O problema da enchente aumenta com o lixo que entope as bocas de lobo. Lucas de Paula, pai de uma menina de três anos, morador do Jardim Iracema –na parte da divisa que pertence a Taboão -, nos contou que a rua onde mora encheu. Mas sua casa não chegou a ficar alagada, por causa do piscinão. Alívio compartilhado por Cláudio, que no entanto confessou não estar muito certo sobre a segurança de sua residência.

A população do Jardim Iracema, em Taboão, enfrenta precariedades maiores que seus vizinhos do jardim Maria Sampaio. Do lado paulistano da fronteira, existem duas escolas grandes – a EMEF Fagundes Varela, de ensino infantil, e a escola estadual Hugo Lacorte Vitale, que atende 3000 alunos, desde a 1ª série até os cursos supletivos. O Hugo, como o grupo escolar é chamado pelos entrevistados, oferece ainda cursos e espaço para lazer aos finais de semana, dentro do programa Escola da Família.
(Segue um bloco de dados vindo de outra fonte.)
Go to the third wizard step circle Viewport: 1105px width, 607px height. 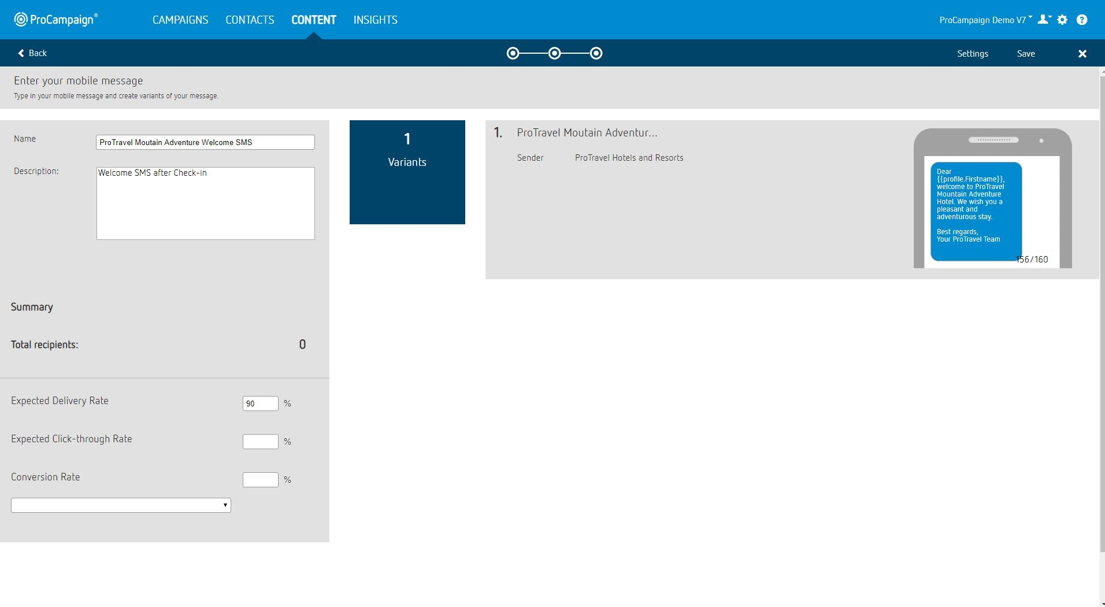[596, 54]
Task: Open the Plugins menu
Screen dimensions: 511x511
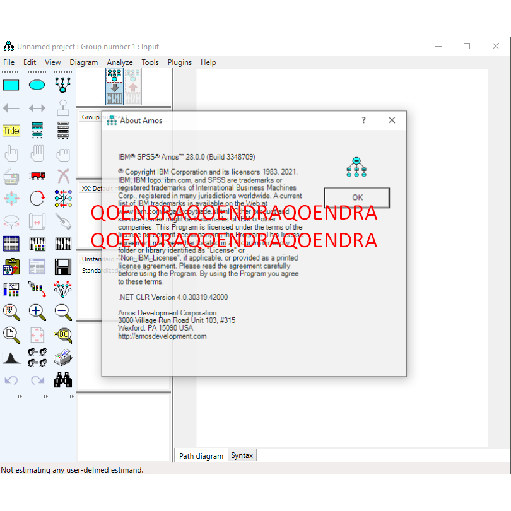Action: [x=179, y=62]
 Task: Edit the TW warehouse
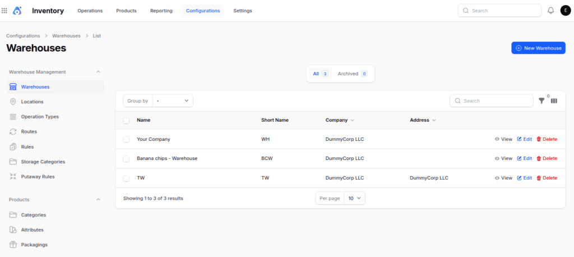point(525,178)
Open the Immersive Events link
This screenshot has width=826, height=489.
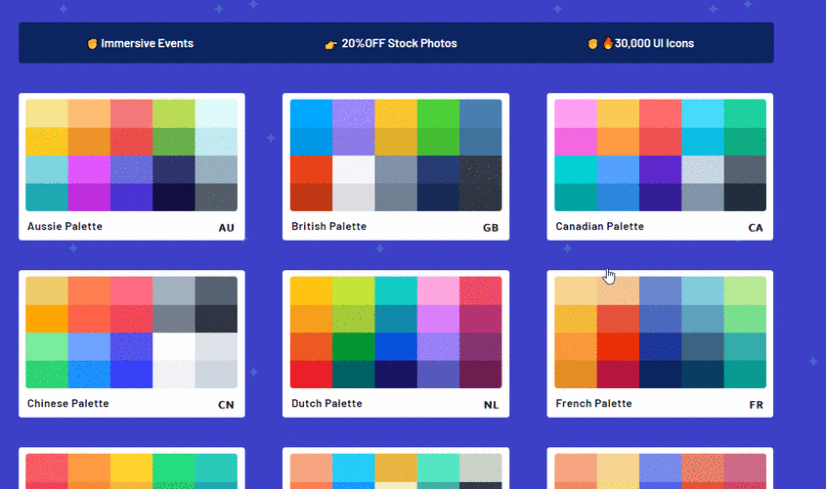click(x=147, y=44)
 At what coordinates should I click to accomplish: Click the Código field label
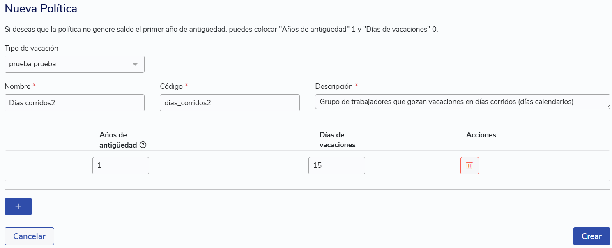pyautogui.click(x=171, y=86)
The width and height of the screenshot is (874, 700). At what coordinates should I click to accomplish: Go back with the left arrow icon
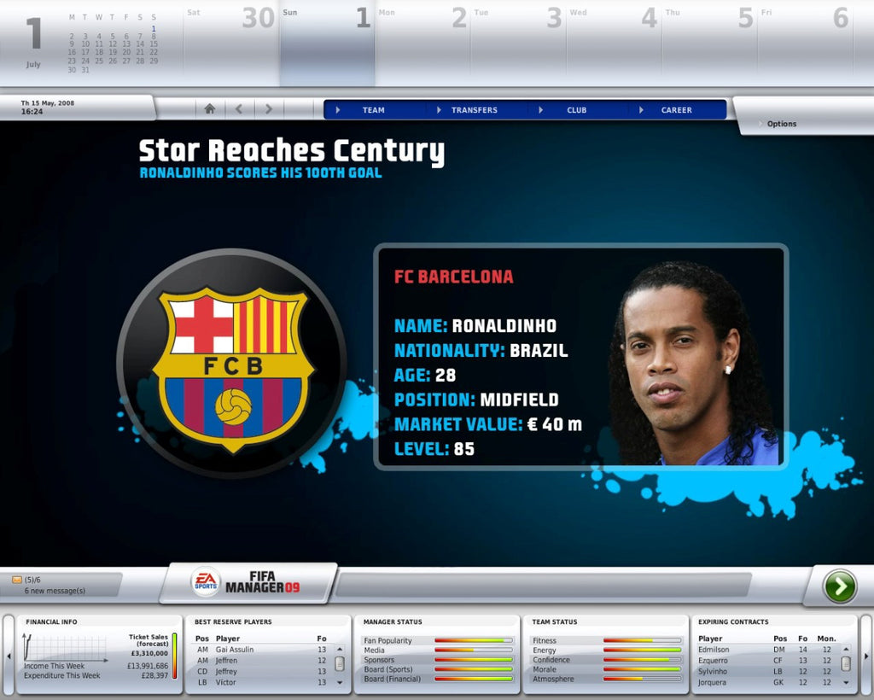coord(239,109)
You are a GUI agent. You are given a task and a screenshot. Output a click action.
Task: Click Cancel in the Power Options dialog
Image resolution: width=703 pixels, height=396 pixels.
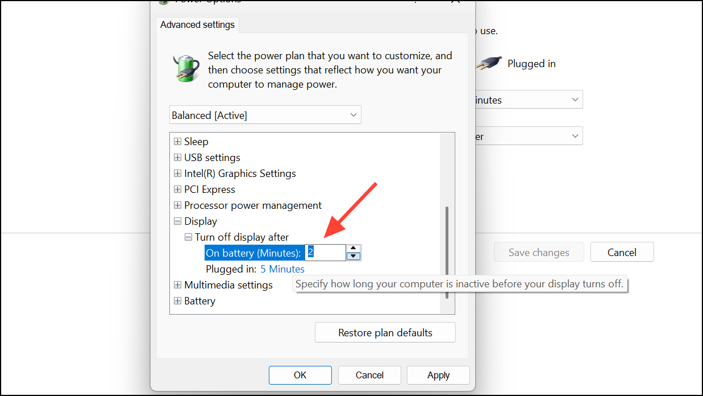tap(369, 375)
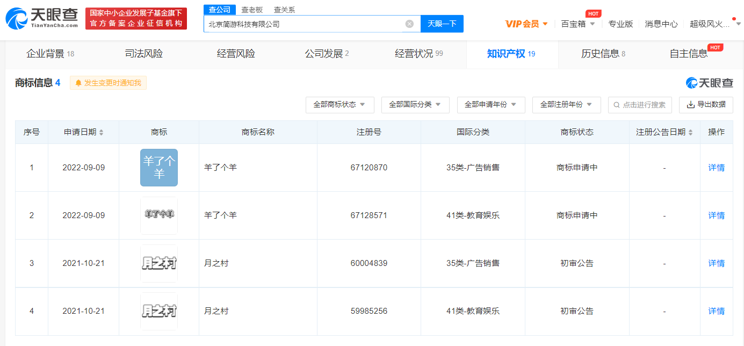Viewport: 744px width, 346px height.
Task: Open 详情 link for registration 67120870
Action: tap(716, 168)
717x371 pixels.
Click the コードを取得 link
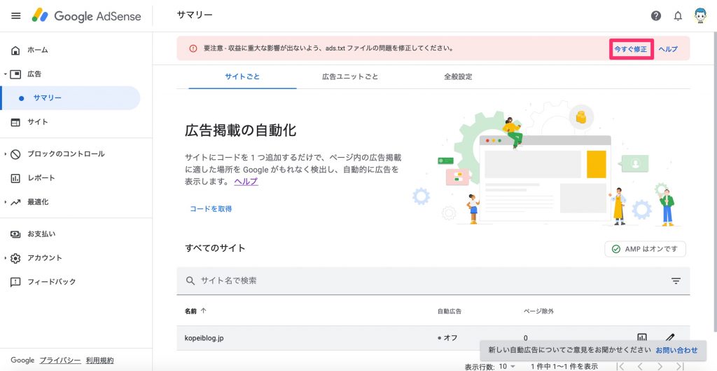[x=211, y=208]
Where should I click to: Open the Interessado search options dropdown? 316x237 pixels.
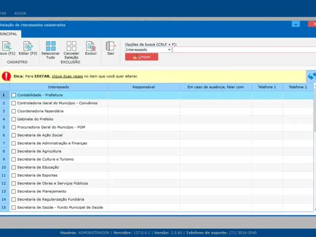(x=149, y=50)
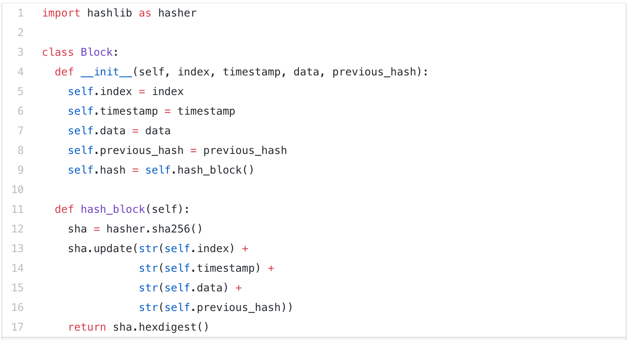Click the previous_hash parameter in __init__ signature
Screen dimensions: 628x340
[x=374, y=72]
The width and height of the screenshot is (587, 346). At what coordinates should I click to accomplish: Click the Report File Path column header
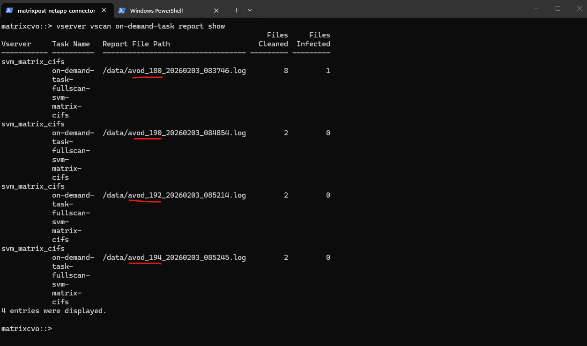(136, 44)
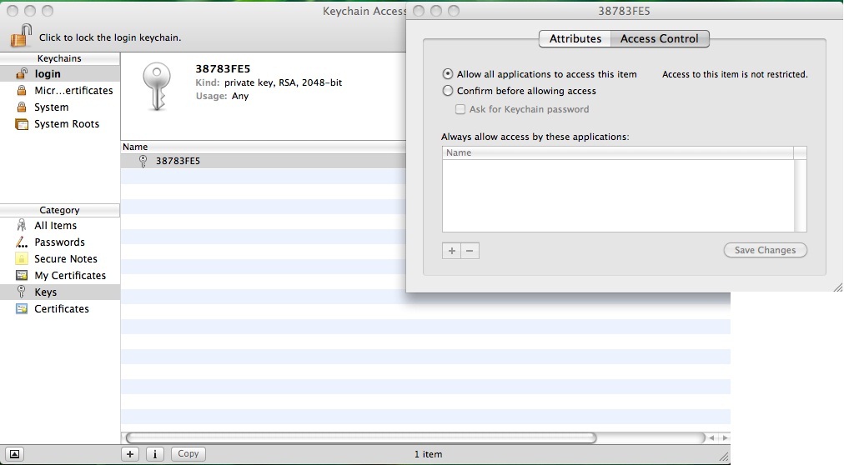Switch to the Attributes tab

click(x=575, y=39)
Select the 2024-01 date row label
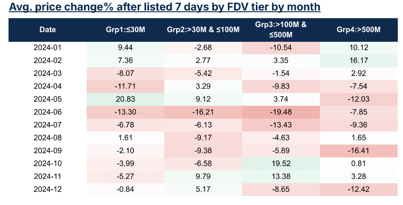Viewport: 403px width, 205px height. coord(47,48)
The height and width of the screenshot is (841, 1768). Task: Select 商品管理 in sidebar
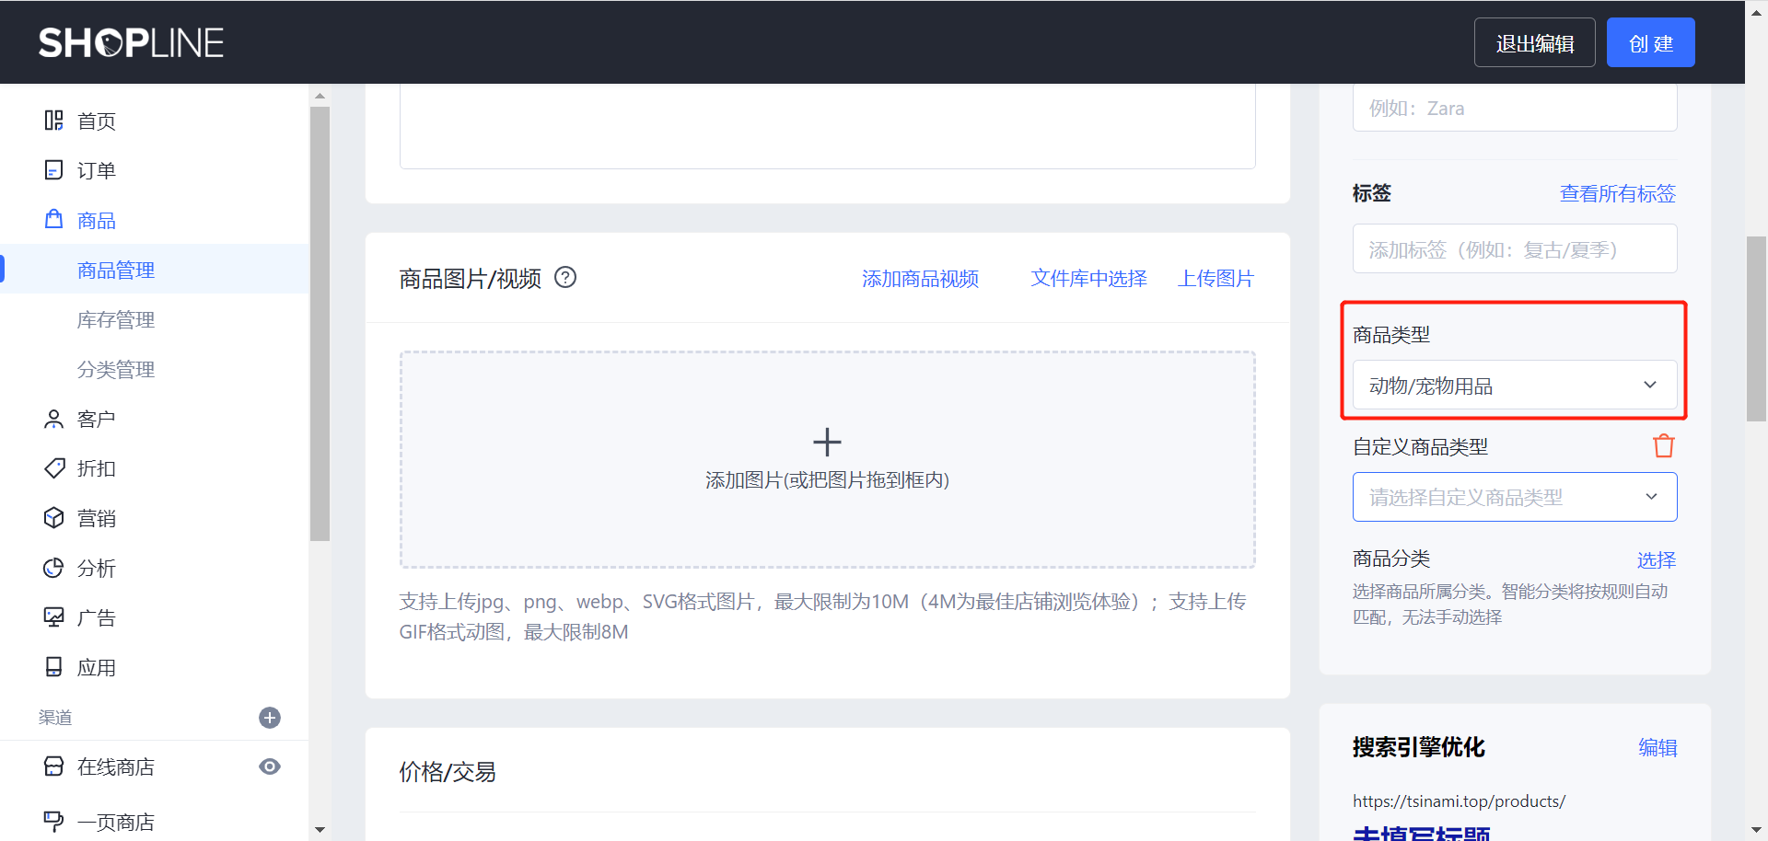(x=116, y=270)
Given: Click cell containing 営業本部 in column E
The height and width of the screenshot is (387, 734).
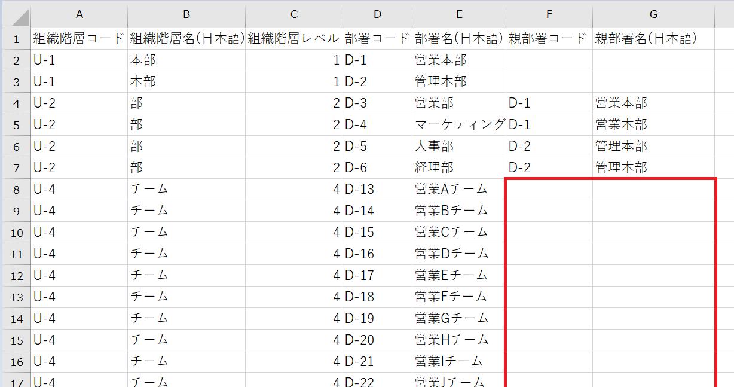Looking at the screenshot, I should pyautogui.click(x=458, y=60).
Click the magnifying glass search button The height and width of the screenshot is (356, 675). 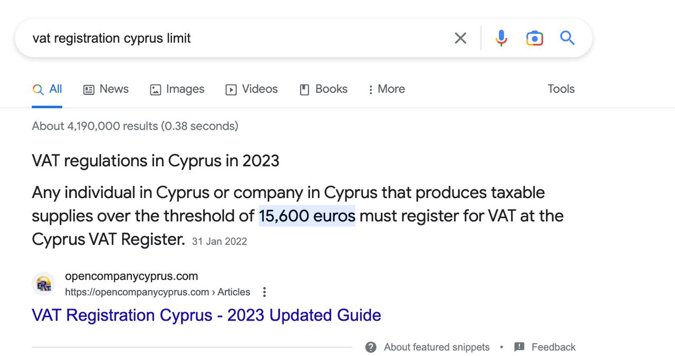[x=567, y=38]
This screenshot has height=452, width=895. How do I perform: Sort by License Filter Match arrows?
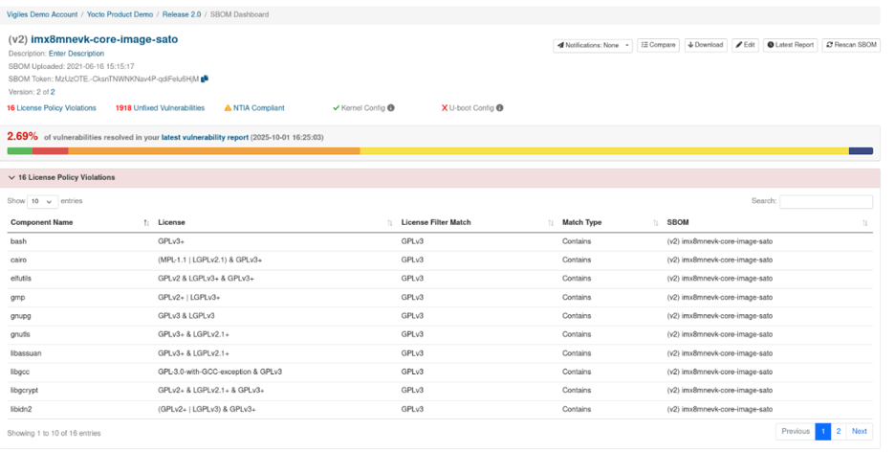click(x=551, y=223)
O atendimento à saúde na região do Campo Limpo conta com o Arrastão. Trata-se de ONG que, em parceria com a prefeitura na área médica, atua há anos num local distante quatro pontos de ônibus do ponto final do jardim Maria Sampaio. Para lá as pessoas se dirigem para consultas e tratamentos preventivos.

No bairro vizinho de Taboão, do outro lado do Pirajussara, faltam creches e postos de saúde. Lucas de Paula disse que os prefeitos de Taboão pouco fazem pelo jardim Iracema, além de jogar para São Paulo a responsabilidade pelo córrego Pirajussara. Segundo ele, muitos moradores dali acabam arrumando endereços emprestados em São Paulo (com conhecidos do bairro vizinho) para poder acessar equipamentos públicos melhores, como as escolas do outro lado da fronteira.